__Aim of the exercise__:
Quote the rows verbatim, beginning at the line that contains "640x400 pixels. At" and stopping after the line that contains "[x=332, y=306]".

__Recorded data__:
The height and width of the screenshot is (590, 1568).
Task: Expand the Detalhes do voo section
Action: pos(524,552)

...

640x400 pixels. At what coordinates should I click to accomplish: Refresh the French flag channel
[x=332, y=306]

* * *

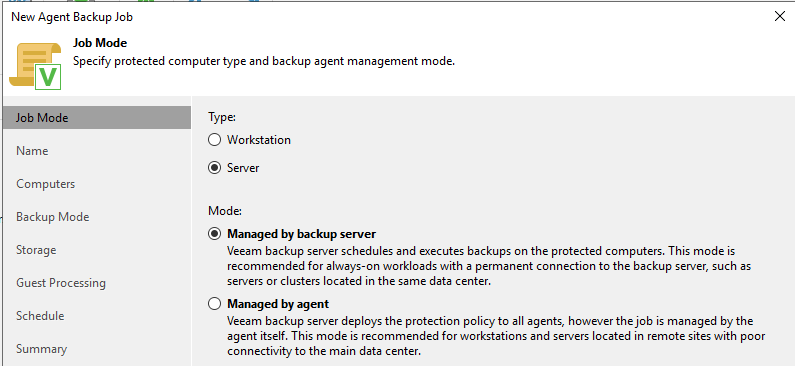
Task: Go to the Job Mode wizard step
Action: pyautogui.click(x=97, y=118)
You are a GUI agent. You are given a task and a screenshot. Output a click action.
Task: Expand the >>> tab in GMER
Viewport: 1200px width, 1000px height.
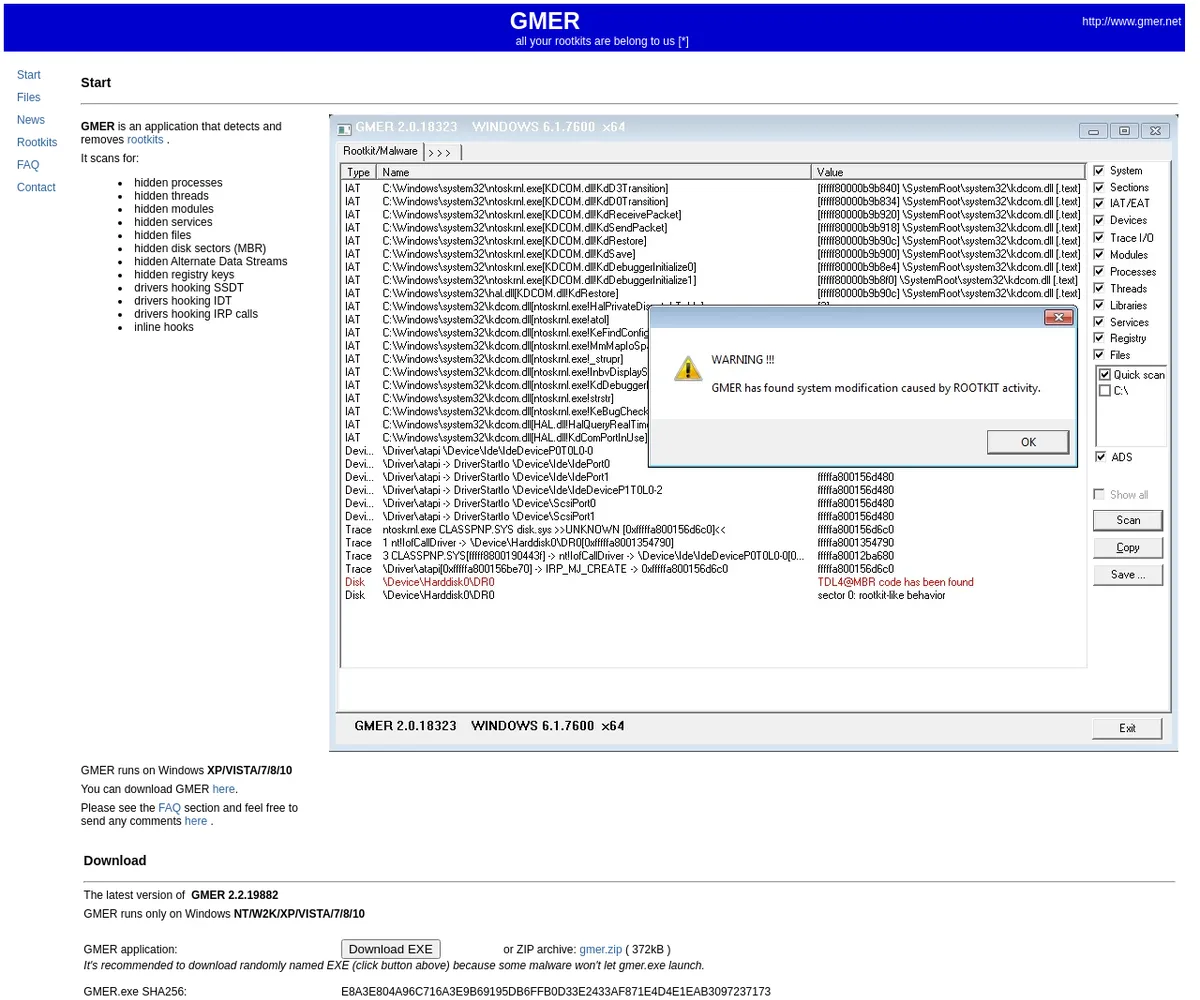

__Solved problem__:
640x400 pixels. At what coordinates should I click to accomplish: Refresh the French flag channel
[x=332, y=306]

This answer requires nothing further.